Subject: Re: Rash of "mb_map full" errors
To: None <port-sparc@NetBSD.ORG>
From: Jim Reid <jim@mpn.cp.philips.com>
List: port-sparc
Date: 05/20/1997 10:25:07
>>>>> "Greg" == Greg Earle <earle@isolar.Tujunga.CA.US> writes:


    Greg> My 1.2.1 SS20 has been getting a rash of these suckers as of
    Greg> late, and sure enough, "netstat -m" says why:

    Greg> % netstat -m 1174 mbufs in use:
    Greg> 1098 mbufs allocated to data
    Greg> 63 mbufs allocated to packet headers
    Greg> 13 mbufs allocated to socket names and addresses
    Greg> 511/512 mapped pages in use
    Greg> 1170 Kbytes allocated to network (99% in use)
    Greg> 0 requests for memory denied
    Greg> 0 requests for memory delayed
    Greg> 18770685 calls to protocol drain routines

    Greg> and I can't do an NFS mount to save my life at this point.

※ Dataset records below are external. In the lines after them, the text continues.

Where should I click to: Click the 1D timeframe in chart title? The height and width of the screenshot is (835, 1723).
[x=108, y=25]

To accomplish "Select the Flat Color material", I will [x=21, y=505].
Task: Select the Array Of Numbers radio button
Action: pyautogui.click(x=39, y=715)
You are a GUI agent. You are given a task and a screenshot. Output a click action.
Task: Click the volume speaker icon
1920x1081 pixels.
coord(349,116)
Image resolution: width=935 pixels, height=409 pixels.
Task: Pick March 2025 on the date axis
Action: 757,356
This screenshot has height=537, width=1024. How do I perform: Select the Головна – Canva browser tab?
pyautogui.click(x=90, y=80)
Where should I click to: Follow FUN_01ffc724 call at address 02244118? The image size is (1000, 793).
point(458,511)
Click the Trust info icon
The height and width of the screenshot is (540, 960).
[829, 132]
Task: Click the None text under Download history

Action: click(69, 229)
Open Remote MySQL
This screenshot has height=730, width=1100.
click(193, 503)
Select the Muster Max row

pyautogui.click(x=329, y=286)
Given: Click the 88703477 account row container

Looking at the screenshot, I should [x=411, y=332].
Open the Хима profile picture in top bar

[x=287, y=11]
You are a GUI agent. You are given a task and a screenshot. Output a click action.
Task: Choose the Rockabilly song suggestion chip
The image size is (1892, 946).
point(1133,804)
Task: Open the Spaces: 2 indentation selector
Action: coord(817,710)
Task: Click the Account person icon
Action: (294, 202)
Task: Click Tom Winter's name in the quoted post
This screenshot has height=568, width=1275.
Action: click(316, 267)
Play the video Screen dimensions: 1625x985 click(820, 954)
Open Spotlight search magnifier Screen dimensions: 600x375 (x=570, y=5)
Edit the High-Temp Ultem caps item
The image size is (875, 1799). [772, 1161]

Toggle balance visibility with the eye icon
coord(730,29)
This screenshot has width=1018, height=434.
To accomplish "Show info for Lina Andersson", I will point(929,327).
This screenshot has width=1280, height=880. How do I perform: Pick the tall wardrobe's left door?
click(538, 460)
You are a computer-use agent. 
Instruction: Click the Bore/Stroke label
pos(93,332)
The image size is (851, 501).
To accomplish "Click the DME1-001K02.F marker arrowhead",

Because there are no mbufs to hold the networking data structures -
PCBs - and NFS request and reply data.

    Greg> Is there some knob I can drop into my kernel config file to
    Greg> get me more mapped pages for mbufs to use?

This is not the answer. (Or even the question.... :-)

There is Something Seriously wrong: probably a kernel bug. mbufs are
being allocated for data and then not being released. This will
probably be because of a kernel bug: the mbuf buffers are not getting
handed back to the buffer pool whenever the application is finished
with them. Usually this is caused by an OS bug - a device driver or
protocol code forgetting to call mfree or else a logic error means the
call getting skipped. It could be possible for abnormal applications
to do consume all the mbufs - say if lots of simultaneous TCP sessions
used large windows and the far end never ack'ed anything - but this is
a highly unlikely scenario.

The fact that you've had nearly 200 million calls to the protocol
drain routines points the finger at the kernel. These get called when
the mbuf pool is depleted to make some buffers available. [My machine
has been up for ~3 months and there have been no calls to the drain
routines.] Since you've had so many calls, it is clear your OS has a
problem.

Increasing the mbuf pool is unlikely to do you any good. It just means
that more memory can be guzzled by the mbuf eating code, which brings
you back to where we started. Also, as these buffers are in the
kernel, you deplete the available RAM for applications which makes
thrashing more likely.

I suggest that you run ps and look for processes in network busy wait
state. These may identify the applications which are at fault, if
there are any. Don't forget however that these processes could be in
that state because they're waiting for network buffers to become free,
so a snap analysis could be misleading. If you don't find any such
processes - how many applications on your system are likely to use a
long fat pipe? - then the problem lies in your kernel. I'd stake a
beer on that being the location of the trouble. If so, increasing the
mbuf pool just means it will take a little but longer for all the
buffers to get used up.

So, the real answer will be to find and fix the mbuf leak.